99m Tc-MDP SPECT is an established tool for diagnosing lumbar stress, a common cause of low back pain (LBP) in pediatric patients. However, detection of small stress lesions is complicated by the low quality of SPECT, leading to significant inter-reader variability. The study objectives were to develop an approach based on a deep convolutional neural network (CNN) for detecting lumbar lesions in 99m Tc-MDP scans and to compare its performance to that of physicians in a localization receiver operating characteristic (LROC) study.
Sixty-five lesion-absent (LA) 99m Tc-MDP studies performed in pediatric patients for evaluating LBP were retrospectively identified.

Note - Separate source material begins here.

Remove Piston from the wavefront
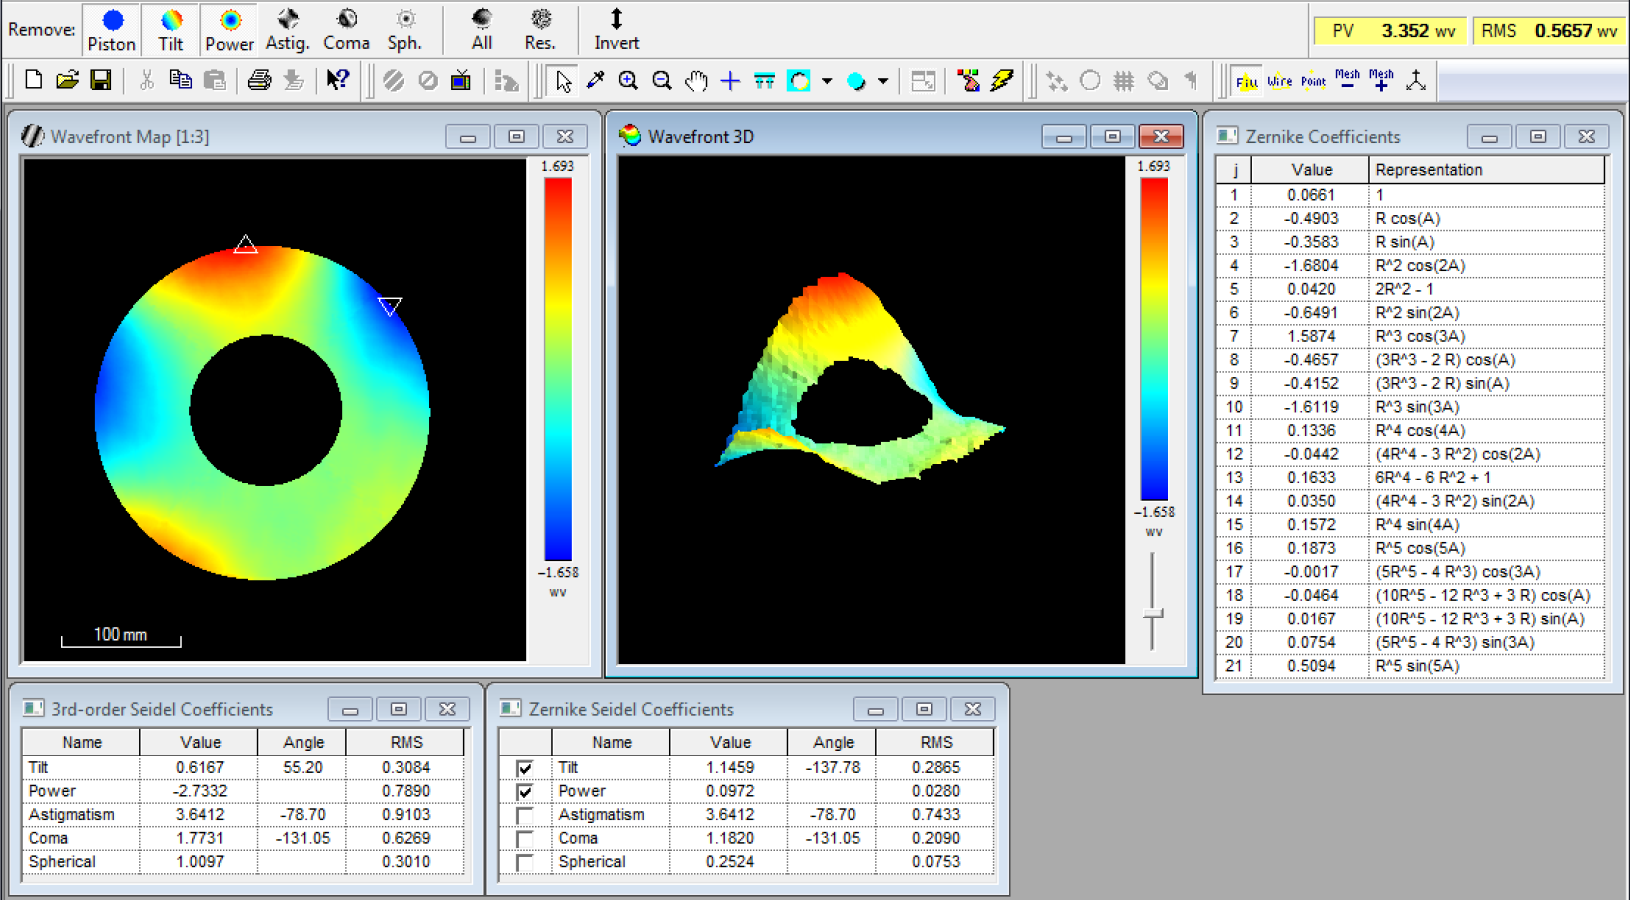click(x=111, y=30)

Projections for an artificial focal lesion were acquired separately by imaging a 99m Tc capillary tube at multiple distances from the collimator. An approach was developed to automatically insert lesions into LA scans to obtain realistic lesion-present (LP) 99m Tc-MDP images while ensuring knowledge of the ground truth. A deep CNN was trained using 2.5D views extracted in LP and LA 99m Tc-MDP image sets. During testing, the CNN was applied in a sliding-window fashion to compute a 3D “heatmap” reporting the probability of a lesion being present at each lumbar location. The algorithm was evaluated using cross-validation on a 99m Tc-MDP test dataset which was also studied by five physicians in a LROC study. LP images in the test set were obtained by incorporating lesions at sites selected by a physician based on clinical likelihood of injury in this population.
The deep learning (DL) system slightly outperformed human observers, achieving an area under the LROC curve (AUCLROC ) of 0.830 (95% confidence interval (CI): [0.758,0.924]) compared to 0.785 (95% CI: [0.738,0.830]) for physicians. The AUCLROC for the DL system was higher than that of two readers (difference in AUCLROC (ΔAUCLROC ) = 0.049 and 0.053) who participated to the study, and slightly lower than that of two other readers (ΔAUCLROC = -0.006 and -0.012). Another reader outperformed DL by a more substantial margin (ΔAUCLROC = -0.053).
The DL system provides comparable or superior performance than physicians in localizing small 99m Tc-MDP positive lumbar lesions.